Police union chief Pat Lynch will face a challenger for the first time since in eight years.
Patrolmen's Benevolent Association trustee Brian Fusco announced Tuesday that he’ll run against the four-term president in the union's spring election.
Fusco, 47, is the face of a contingent within the PBA ranks called "Strengthen the Shield," that’s ready to face off against Lynch.
A 27-year veteran working in South Brooklyn, Fusco released a statement early Tuesday that criticized Lynch's 15-year tenure without ever naming him.
"The current leadership of the PBA has repeatedly failed its members, fumbling crucial legislation, disappearing at critical moments and grandstanding at the expense of solutions," Fusco said in the statement. "It's time for steady and effective leadership."

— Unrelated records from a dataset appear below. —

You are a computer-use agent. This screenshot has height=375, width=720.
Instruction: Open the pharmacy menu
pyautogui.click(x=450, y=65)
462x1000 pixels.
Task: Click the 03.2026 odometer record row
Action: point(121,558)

In a response, Lynch issued a statement that he welcomed fresh voices in the 23,000-member union's democratic process.
"Unfortunately, these voices are neither fresh nor do they offer new ideas," Lynch wrote. "These individuals have been coasting as part of the PBA’s board for many years and they have brought nothing productive or innovative to the table. They offer criticism and dissent but nothing productive."
Lynch added, "we will not tolerate the lies, misinformation and political theater that has been the trademark of their candidacy to date."
Reports broke last week that a rift between Lynch and certain union members, including Fusco, widened at a delegate meeting in Queens.
Officers at the meeting allegedly complained about Lynch's focus on getting an apology from Mayor Bill de Blasio for comments police union chiefs said were unsupportive of cops and led to the murders of two officers in Brooklyn last month.
On Tuesday, the PBA sent an email to reporters "to correct the record,” and note that he’d never called for an apology from de Blasio. He said comments about an apology from the mayor were prompted by a reporter.
"Other police union presidents have sought an apology but not PBA president Lynch," the statement said.
A poll last week found only 18 percent of New York City voters support Lynch's leadership, overwhelmingly calling him a "mostly negative force" in the city.